At work, the labour market facts are also there for all to see, although some prefer not to look at them. Most of our lives are now only loosely linked to institutions. The following table, taken from a study prepared for the British Government in 1996, illustrates both the situation and the source of the confusion.
Source: Labour Market Flexibility. Business Strategies, London.
If you add the unemployment figures (8% in 1995) to the combined total of part-timers, self-employed and temporary, you arrive at a figure of 51% for 1995. In other words more than half the available workforce do not have a proper full-time job inside an organization. This is the outward and visible sign of the new flexibility, which many believe to be essential if we are to remain agile enough to keep up with the changing world. The defenders of the status quo, however, point to the ‘permanent’ figures, which, they argue, show that the great bulk of the workforce is still in permanent employment, although what ‘permanent’ means when applied to part-timers or the self-employed is hard to work out.
It is also true that the average length of a job has hardly changed over the last ten years in Britain or America, remaining constant at around six years. A full-time career is, therefore, a succession of six-year jobs. This, again, is a rather niggardly interpretation of ‘permanent’, and no one has yet established how many of these six-year jobs now make up a career. What is clear is that many people are opting out of the official workforce earlier than they used to, in their early or late fifties, and that those holding those six-year jobs are now only a minority of the workforce.
Britain appears to be leading the field in this new flexibility, if leading is the right word for what many would see as a disturbing trend. The official figures for America show rather fewer part-timers and temporary workers than in Britain (26%), many fewer self-employed (6%), and fewer unemployed (5%) making a total of 37% ‘outside’ the proper organization, compared with Britain’s 51%. Other European countries flicker between the two, with unemployment taking up a larger share everywhere and self-employment a smaller one. In every country these numbers are growing, slowly but inexorably.

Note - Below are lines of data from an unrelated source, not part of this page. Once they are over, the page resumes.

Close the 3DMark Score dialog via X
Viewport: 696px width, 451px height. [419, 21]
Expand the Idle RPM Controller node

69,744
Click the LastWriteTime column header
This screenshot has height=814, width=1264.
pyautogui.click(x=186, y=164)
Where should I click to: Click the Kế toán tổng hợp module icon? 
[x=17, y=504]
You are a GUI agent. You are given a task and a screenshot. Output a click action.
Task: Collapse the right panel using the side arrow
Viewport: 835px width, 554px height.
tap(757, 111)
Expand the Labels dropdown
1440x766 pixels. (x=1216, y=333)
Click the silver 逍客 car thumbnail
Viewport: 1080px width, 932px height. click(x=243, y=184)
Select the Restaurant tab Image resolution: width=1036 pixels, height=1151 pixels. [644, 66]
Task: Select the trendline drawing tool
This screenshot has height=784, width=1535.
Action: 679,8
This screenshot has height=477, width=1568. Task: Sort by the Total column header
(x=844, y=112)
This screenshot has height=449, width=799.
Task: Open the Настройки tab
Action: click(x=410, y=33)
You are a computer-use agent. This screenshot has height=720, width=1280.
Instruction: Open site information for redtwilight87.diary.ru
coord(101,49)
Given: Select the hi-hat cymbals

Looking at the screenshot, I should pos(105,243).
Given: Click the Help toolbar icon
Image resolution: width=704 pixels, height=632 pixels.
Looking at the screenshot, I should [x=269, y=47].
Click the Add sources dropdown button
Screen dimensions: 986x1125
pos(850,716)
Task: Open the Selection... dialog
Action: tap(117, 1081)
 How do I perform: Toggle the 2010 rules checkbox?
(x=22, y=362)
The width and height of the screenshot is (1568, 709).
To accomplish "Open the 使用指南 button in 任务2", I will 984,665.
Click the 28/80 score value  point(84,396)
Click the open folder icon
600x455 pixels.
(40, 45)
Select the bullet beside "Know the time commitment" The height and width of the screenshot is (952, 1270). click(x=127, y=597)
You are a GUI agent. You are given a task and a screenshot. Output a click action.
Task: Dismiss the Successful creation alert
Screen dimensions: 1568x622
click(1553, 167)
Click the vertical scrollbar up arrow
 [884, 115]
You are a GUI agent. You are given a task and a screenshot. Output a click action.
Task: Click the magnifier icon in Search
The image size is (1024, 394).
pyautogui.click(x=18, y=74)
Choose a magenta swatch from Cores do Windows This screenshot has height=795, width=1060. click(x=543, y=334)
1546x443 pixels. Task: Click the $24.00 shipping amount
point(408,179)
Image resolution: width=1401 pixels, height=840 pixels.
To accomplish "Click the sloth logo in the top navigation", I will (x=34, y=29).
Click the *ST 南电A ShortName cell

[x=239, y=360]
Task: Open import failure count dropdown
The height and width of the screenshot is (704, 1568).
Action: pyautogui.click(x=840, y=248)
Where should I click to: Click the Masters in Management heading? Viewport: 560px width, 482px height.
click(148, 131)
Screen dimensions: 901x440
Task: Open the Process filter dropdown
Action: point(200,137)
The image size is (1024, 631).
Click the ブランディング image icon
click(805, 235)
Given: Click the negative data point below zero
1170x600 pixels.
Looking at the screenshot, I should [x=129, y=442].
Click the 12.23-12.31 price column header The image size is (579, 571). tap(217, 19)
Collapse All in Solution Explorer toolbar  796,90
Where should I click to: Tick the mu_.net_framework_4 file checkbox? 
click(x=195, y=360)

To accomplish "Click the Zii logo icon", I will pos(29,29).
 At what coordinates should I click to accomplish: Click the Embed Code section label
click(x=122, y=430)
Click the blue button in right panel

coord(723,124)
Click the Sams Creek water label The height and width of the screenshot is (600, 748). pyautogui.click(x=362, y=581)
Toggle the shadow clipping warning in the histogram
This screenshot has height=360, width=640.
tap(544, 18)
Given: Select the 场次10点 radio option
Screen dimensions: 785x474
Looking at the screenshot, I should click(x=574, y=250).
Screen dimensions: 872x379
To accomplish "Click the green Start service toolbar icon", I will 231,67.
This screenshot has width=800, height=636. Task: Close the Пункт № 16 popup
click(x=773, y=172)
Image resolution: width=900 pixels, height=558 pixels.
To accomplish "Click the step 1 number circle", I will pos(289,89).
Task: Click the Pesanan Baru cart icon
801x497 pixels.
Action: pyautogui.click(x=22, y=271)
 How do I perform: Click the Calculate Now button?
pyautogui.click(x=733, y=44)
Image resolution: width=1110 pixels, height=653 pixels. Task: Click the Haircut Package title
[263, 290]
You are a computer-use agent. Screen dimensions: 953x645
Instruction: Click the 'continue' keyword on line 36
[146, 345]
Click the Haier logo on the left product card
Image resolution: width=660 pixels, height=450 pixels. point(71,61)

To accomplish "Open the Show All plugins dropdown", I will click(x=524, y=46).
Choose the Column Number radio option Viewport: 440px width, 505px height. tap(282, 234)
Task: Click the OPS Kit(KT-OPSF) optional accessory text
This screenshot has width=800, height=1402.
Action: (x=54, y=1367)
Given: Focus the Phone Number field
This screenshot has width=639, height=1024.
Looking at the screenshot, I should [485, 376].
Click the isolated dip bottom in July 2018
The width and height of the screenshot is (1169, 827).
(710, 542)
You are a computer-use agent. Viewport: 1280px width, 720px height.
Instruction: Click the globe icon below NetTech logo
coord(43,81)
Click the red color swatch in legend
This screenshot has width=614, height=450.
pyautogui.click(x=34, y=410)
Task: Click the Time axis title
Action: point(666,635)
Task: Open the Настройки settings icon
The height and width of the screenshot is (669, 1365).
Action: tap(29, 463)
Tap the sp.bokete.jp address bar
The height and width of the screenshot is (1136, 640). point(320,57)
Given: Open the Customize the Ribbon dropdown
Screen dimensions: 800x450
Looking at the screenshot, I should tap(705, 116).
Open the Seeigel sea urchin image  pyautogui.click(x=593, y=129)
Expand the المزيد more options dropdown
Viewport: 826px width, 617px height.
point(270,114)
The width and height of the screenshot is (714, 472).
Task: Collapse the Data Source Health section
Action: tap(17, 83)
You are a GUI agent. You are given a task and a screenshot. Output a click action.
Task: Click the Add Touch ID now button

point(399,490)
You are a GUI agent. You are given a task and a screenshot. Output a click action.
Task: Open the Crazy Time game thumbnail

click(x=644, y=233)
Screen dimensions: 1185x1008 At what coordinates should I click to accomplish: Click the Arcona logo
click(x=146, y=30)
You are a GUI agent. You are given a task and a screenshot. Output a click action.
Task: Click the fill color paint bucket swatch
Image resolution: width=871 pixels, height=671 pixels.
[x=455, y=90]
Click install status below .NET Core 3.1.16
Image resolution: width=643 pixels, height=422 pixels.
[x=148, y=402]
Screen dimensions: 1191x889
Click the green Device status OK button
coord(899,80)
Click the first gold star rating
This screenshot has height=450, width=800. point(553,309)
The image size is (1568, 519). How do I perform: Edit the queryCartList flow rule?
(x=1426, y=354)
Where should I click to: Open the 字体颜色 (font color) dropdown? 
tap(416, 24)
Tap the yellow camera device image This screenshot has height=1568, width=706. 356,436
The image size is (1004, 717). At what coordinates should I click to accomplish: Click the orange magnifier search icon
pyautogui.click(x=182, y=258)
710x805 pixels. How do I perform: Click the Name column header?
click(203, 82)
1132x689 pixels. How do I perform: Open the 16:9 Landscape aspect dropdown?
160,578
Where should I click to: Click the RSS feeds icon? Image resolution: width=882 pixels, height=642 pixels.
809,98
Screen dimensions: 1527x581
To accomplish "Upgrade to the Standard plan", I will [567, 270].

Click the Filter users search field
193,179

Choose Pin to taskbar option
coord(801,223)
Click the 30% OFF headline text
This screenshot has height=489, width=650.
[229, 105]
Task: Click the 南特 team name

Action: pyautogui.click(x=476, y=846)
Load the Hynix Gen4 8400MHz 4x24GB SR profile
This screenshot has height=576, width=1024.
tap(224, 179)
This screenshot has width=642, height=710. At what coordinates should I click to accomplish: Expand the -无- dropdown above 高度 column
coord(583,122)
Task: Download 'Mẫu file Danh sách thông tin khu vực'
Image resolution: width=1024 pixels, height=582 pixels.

Whatever the correct numbers, it is clear that the psychological contract between employers and employed has changed. The smart jargon now talks of guaranteeing ‘employability’ not ‘employment’, which, being interpreted, means don’t count on us, count on yourself, but we’ll try to help if we can. No longer can anyone expect to be able to hand over their lives to an organization for more than something like six years. After that you are on your own again, either by your initiative or theirs, and can only hope that you are, indeed, as employable as it was promised. We are, in effect, all mercenaries now, on hire to the highest bidder, and useful as long as, and only as long as, we can perform.
In such a world, it is wise
and prudent not to make long-term plans or invest in the distant future; not to get tied down too firmly to any particular place, group or cause, even to an image of oneself, because one might find oneself not just un-anchored and drifting but without an anchor altogether; it is prudent to be guided in today’s choices not by the wish to control the future, but by the reluctance to mortgage it. In other words, ‘to be provident’ means now, more often than not, to avoid commitment. To be free to move when opportunity knocks. To be free to leave when it stops knocking.
The words are not mine. They come from Zygmunt Bauman, one of the world’s most distinguished philosophers, in ‘Alone Again: Ethics After Certainty’. It is an essay for our times. Bauman is worried by the privatization of society – not the vogue for turning every state activity into a business, although that is part of the argument, but the fact that, increasingly, we now belong to, or are committed to, nothing besides ourselves. Even the family can often turn out to be a relationship of convenience, to be discontinued if it doesn’t suit. At work, our loyalty and responsibility is first to ourselves and our future, secondly to our current group or project, and only lastly, and minimally, to the organization.